■ WORK TO BE COMPLETED: Put the lines of the rows below into a JSON list of strings, one string per line, skipping blank lines and covering every row. Leave the pictures out of the list.

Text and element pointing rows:
*-*-*

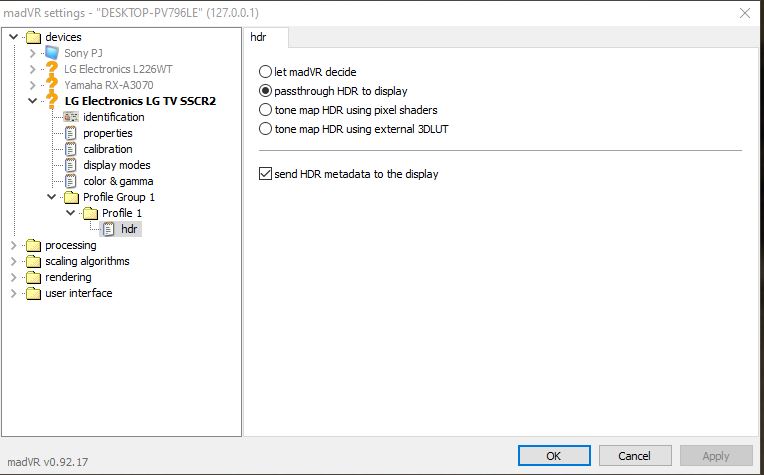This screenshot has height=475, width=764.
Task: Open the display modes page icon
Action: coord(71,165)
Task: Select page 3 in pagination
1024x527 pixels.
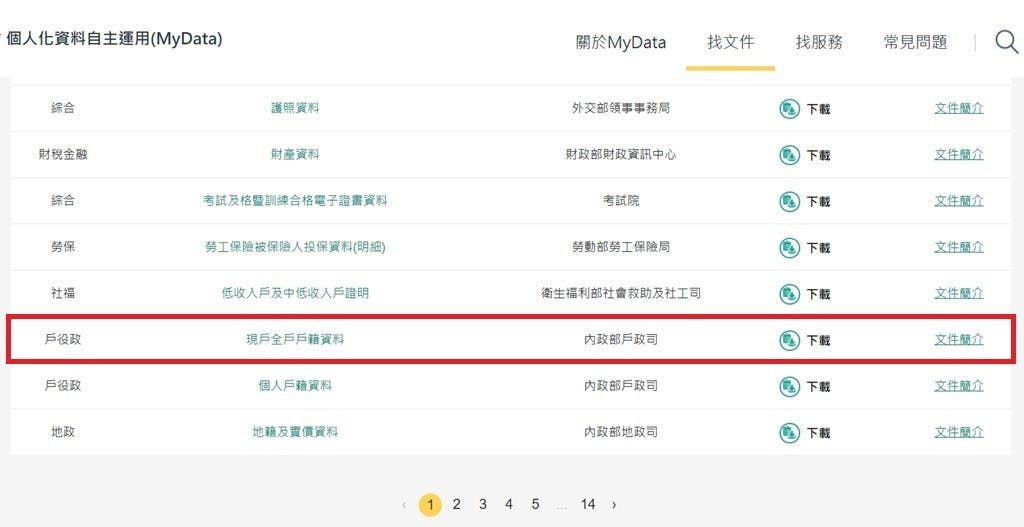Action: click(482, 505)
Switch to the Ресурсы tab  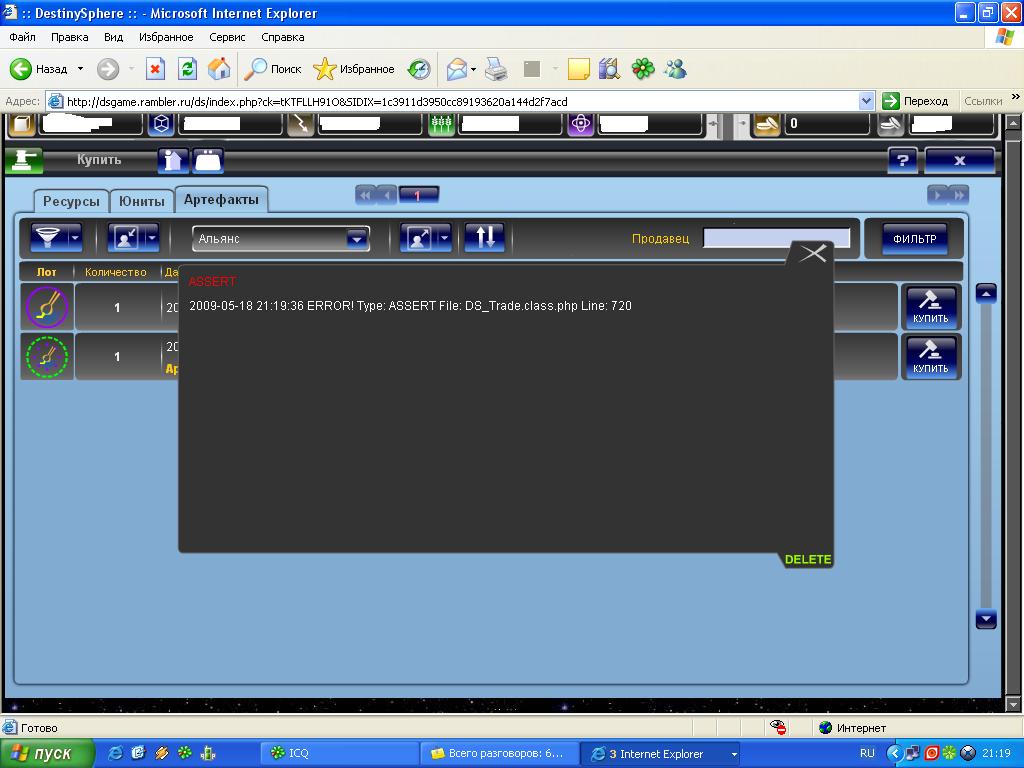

*-*-*

■ THE OUTPUT:
[
  "This screenshot has height=475, width=764.",
  "Task: Open the display modes page icon",
  "Action: coord(71,165)",
  "Task: Select page 3 in pagination",
  "1024x527 pixels.",
  "Action: click(482, 505)",
  "Switch to the Ресурсы tab  "
]